# EXERCISE TASKS:
a) Do these statements agree with the mistrial passage? (i) Any trial error warrants a mistrial. (ii) A denial of a motion for a mistrial will be disturbed only upon an abuse of discretion. (iii) A prosecutor's latitude in closing arguments has no limits. Answer yes or no for each, and quote the deciding words of the passage.
b) Can you write the next part of the mistrial passage, starting after its final sentence?

# PASSAGE SHOWN:
* * * * * * * * *

A mistrial is a drastic remedy and, except in instances in which a mistrial is mandatory, is warranted only when trial error results in substantial prejudice to defendant, depriving him of a reasonable expectation of a fair trial. State v. Smallwood, 09–86 (La.App. 5 Cir. 7/28/09), 20 So.3d 479, 489–90, writ denied, 09–2020 (La.9/24/10), 45 So.3d 1065; State v. Lagarde, 07–123 (La.App. 5 Cir. 5/29/07), 960 So.2d 1105, 1113–14, writ denied, 07–1650 (La.5/9/08), 980 So.2d 684. Whether a mistrial should be granted is within the sound discretion of the trial court, and the denial of a motion for a mistrial will not be disturbed absent an abuse of discretion. Smallwood, supra.

Upon review, we find that the statements made during closing were within the scope of argument, and the trial court did not abuse its discretion in denying defendant's motion for a mistrial. The prosecutor has considerable latitude in making closing arguments; however, such latitude is not without limits. State v. Greenup, 12–881 (La.App. 5 Cir. 8/27/13), 123 So.3d 768, 775, writ denied, 13–2300 (La.3/21/14), 135 So.3d 617; State v. Uloho, 04–55 (La.App. 5 Cir. 5/26/04), 875 So.2d 918, 927, writs denied, 04–1640 (La.11/19/04), 888 So.2d 192 and 08–2370 (La.1/30/09), 999 So.2d 753.

* * * * * * * * *

Rows showing where targets appear
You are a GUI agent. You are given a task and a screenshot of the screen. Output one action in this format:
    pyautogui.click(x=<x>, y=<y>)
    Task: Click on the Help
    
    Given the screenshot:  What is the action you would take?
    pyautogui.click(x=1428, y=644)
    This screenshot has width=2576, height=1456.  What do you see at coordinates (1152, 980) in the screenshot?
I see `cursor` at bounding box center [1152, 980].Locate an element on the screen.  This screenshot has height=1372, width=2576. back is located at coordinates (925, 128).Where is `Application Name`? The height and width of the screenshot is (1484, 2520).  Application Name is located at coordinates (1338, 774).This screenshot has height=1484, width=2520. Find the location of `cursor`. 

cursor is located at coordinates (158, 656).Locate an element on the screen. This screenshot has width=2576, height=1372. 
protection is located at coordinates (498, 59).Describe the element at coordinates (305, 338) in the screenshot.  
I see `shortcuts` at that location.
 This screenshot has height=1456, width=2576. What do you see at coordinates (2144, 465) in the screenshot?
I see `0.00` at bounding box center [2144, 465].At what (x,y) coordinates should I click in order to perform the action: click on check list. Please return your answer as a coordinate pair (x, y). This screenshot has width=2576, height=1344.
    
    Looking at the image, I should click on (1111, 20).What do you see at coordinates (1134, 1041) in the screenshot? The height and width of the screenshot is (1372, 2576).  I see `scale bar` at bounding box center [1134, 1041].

* * * * * * * * *

# RESPONSES TO THE EXERCISE:
a)
(i) No: "is warranted only when trial error results in substantial prejudice to defendant, depriving him of a reasonable expectation of a fair trial"
(ii) Yes: "the denial of a motion for a mistrial will not be disturbed absent an abuse of discretion"
(iii) No: "such latitude is not without limits"

b)
La.C.Cr.P. art. 774 defines the scope of argument and rebuttal:

The argument shall be confined to evidence admitted, to the lack of evidence, to conclusions of fact that the state or defendant may draw therefrom, and to the law applicable to the case.

The argument shall not appeal to prejudice.

The state's rebuttal shall be confined to answering the argument of the defendant.
20 The trial judge has broad discretion in controlling the scope of closing arguments. Greenup, supra. A mistrial is warranted only when trial error results in substantial prejudice to the defendant, depriving him of a reasonable expectation of a fair trial. Smallwood, supra. Further, a conviction will not be reversed due to improper remarks during closing arguments unless the reviewing court is thoroughly convinced that the remarks influenced the jury and contributed to the verdict. Greenup, 123 So.3d at 775–76; Uloho, 875 So.2d at 927. In making this determination, the appellate court should give credit to the good sense and fair-mindedness of the jury that has seen the evidence and heard the argument and has been instructed that the arguments of counsel are not evidence. Uloho, 875 So.2d at 928.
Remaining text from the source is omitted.